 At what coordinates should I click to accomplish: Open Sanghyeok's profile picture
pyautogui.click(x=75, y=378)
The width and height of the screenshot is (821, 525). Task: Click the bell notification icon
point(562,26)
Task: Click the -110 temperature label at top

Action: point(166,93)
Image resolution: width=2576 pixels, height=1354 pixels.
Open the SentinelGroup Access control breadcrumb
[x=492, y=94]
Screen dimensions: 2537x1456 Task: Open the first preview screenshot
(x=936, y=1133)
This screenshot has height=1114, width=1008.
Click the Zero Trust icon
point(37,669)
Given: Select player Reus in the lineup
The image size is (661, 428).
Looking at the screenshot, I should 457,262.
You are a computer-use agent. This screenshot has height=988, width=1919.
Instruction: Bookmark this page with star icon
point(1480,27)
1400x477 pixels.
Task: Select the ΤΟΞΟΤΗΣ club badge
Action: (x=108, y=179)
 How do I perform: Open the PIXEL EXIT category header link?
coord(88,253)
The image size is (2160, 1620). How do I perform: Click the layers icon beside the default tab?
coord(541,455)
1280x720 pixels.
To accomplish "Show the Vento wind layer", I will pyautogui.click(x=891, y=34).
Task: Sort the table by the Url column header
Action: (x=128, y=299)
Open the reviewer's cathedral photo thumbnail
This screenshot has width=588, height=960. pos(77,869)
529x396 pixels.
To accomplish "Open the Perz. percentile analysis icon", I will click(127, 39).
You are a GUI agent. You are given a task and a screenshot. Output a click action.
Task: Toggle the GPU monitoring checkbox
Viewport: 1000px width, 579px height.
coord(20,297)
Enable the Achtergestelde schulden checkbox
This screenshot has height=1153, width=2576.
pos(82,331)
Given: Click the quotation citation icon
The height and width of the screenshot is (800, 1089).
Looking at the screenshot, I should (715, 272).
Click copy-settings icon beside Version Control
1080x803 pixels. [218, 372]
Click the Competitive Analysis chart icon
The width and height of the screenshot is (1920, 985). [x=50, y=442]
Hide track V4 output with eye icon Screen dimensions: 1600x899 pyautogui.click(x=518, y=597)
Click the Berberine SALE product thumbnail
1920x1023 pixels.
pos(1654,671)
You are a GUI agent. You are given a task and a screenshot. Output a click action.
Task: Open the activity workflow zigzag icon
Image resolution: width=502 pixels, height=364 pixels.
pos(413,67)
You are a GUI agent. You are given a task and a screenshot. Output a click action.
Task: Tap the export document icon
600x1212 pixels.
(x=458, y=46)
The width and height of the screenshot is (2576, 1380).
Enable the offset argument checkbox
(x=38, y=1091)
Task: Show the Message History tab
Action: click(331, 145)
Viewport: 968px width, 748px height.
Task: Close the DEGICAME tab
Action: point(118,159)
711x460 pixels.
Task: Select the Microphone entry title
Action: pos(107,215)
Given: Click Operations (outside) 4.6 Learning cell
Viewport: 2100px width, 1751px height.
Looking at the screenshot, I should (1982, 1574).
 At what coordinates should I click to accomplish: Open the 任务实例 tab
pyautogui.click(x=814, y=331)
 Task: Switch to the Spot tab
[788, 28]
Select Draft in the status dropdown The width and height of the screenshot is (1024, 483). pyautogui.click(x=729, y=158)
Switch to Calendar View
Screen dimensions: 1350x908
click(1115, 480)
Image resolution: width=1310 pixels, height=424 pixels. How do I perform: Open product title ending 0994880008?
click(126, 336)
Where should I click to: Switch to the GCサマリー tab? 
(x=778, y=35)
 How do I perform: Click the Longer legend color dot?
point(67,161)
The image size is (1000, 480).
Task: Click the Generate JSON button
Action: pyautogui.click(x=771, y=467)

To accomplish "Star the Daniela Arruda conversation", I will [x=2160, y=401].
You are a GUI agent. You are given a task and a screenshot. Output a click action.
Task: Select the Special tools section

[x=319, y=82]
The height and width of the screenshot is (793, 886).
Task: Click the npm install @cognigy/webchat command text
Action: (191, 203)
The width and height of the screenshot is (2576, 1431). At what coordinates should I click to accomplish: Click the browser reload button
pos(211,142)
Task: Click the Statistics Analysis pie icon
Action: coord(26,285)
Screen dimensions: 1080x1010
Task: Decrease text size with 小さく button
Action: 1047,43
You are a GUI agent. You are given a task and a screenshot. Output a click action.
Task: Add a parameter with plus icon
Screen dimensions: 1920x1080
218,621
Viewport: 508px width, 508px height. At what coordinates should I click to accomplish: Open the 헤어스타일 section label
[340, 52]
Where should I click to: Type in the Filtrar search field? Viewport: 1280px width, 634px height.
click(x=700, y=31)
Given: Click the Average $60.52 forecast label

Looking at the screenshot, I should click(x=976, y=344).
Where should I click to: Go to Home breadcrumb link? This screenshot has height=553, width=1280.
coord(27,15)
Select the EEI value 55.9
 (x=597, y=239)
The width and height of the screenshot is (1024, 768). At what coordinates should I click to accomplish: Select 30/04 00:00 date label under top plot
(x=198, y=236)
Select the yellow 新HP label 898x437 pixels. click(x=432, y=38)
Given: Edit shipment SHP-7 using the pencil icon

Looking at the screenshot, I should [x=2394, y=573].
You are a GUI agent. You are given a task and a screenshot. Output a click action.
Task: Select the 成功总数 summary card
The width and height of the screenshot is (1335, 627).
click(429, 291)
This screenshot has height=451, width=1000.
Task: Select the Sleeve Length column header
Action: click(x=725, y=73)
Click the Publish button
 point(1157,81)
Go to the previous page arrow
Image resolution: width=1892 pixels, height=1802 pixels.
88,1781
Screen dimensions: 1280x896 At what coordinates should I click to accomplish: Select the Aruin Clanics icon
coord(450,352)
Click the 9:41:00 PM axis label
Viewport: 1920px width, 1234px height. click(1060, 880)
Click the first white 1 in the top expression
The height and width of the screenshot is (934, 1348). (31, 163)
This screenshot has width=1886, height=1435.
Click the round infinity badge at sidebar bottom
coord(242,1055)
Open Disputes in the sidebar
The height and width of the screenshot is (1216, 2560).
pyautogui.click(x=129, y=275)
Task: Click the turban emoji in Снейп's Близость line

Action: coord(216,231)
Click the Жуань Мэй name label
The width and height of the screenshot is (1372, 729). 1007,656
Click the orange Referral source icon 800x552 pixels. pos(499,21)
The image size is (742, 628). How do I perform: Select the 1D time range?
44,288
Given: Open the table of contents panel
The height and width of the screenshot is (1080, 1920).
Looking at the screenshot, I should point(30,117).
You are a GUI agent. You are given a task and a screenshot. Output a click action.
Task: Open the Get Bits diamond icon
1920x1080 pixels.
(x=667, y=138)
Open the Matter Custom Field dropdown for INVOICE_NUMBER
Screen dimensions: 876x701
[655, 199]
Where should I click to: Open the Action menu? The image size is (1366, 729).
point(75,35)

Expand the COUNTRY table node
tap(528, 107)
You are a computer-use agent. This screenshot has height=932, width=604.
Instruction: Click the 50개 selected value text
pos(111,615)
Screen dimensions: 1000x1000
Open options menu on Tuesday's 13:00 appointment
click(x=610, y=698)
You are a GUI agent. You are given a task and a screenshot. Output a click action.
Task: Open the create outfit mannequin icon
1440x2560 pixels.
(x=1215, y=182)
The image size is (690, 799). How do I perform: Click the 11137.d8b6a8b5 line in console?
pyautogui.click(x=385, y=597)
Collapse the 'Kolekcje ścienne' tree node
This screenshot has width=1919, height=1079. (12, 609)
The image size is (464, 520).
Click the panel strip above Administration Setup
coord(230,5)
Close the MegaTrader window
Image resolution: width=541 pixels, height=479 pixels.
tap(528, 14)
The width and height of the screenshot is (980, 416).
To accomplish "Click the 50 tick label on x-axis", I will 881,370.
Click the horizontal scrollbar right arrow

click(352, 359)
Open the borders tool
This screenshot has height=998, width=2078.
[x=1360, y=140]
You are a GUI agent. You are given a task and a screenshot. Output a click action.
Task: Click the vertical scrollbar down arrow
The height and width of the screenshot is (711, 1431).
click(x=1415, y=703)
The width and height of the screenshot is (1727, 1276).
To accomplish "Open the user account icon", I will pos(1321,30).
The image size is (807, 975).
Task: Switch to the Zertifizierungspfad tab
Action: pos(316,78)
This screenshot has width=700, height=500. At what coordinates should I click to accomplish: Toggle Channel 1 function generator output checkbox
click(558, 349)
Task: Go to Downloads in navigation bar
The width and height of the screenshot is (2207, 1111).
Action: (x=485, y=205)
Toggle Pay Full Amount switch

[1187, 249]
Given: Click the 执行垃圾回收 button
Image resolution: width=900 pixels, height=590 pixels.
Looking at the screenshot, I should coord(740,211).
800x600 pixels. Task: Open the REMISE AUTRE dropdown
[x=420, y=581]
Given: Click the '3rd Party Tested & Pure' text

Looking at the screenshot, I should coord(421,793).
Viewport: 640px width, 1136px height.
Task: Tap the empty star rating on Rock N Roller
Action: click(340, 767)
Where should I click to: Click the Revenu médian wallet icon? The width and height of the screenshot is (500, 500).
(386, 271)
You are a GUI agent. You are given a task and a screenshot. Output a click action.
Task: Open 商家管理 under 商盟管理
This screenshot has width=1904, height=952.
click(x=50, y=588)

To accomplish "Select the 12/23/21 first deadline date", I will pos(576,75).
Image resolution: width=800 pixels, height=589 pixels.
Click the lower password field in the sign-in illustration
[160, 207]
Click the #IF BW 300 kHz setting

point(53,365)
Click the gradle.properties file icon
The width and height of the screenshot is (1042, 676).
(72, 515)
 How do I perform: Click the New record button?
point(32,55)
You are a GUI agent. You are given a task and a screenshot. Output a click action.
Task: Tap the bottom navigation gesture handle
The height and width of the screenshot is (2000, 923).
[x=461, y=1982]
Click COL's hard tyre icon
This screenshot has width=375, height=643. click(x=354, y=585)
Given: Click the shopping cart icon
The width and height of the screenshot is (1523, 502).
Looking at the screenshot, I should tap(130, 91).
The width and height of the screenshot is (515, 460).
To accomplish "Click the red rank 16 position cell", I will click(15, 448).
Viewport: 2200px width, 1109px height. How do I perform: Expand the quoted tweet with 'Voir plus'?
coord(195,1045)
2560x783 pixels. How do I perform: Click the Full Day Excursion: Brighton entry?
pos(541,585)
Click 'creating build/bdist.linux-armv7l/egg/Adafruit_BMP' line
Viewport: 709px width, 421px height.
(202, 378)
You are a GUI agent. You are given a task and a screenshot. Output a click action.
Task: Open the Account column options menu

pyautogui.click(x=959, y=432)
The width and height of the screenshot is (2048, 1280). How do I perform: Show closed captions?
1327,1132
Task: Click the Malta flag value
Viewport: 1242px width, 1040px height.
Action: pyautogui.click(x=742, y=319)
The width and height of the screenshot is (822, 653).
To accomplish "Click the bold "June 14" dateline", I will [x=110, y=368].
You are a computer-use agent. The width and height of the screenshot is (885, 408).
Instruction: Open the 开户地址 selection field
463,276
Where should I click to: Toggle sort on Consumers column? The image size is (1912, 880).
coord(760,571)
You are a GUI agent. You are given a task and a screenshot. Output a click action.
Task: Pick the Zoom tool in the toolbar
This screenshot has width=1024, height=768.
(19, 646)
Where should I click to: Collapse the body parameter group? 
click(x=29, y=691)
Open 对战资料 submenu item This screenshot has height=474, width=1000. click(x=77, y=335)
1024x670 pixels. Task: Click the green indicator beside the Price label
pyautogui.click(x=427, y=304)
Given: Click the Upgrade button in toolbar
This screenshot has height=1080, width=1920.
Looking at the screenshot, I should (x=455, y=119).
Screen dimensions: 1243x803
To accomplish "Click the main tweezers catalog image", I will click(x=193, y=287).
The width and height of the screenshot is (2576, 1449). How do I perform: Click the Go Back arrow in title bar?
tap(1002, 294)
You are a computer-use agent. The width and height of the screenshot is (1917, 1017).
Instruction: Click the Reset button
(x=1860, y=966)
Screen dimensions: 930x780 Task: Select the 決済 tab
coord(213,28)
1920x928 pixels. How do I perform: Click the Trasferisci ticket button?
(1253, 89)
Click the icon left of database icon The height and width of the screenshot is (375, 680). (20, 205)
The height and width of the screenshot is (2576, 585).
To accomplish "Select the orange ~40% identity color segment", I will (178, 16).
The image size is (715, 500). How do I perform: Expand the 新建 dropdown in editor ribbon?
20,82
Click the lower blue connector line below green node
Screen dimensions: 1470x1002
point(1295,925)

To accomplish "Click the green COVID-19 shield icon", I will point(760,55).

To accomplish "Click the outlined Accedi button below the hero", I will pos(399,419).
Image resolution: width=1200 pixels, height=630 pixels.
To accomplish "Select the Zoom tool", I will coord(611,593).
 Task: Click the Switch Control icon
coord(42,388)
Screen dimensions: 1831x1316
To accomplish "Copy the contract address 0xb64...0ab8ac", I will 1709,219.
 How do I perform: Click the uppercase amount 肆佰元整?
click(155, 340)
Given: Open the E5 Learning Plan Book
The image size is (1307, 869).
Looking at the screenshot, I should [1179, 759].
***
Problem requirements.
Transcribe the records verbatim, from the line with "This screenshot has height=1114, width=1008." up to and including the line with "Action: (x=108, y=179)".

Expected output.
This screenshot has height=1114, width=1008.
Click the Zero Trust icon
point(37,669)
Given: Select player Reus in the lineup
The image size is (661, 428).
Looking at the screenshot, I should 457,262.
You are a computer-use agent. This screenshot has height=988, width=1919.
Instruction: Bookmark this page with star icon
point(1480,27)
1400x477 pixels.
Task: Select the ΤΟΞΟΤΗΣ club badge
Action: (x=108, y=179)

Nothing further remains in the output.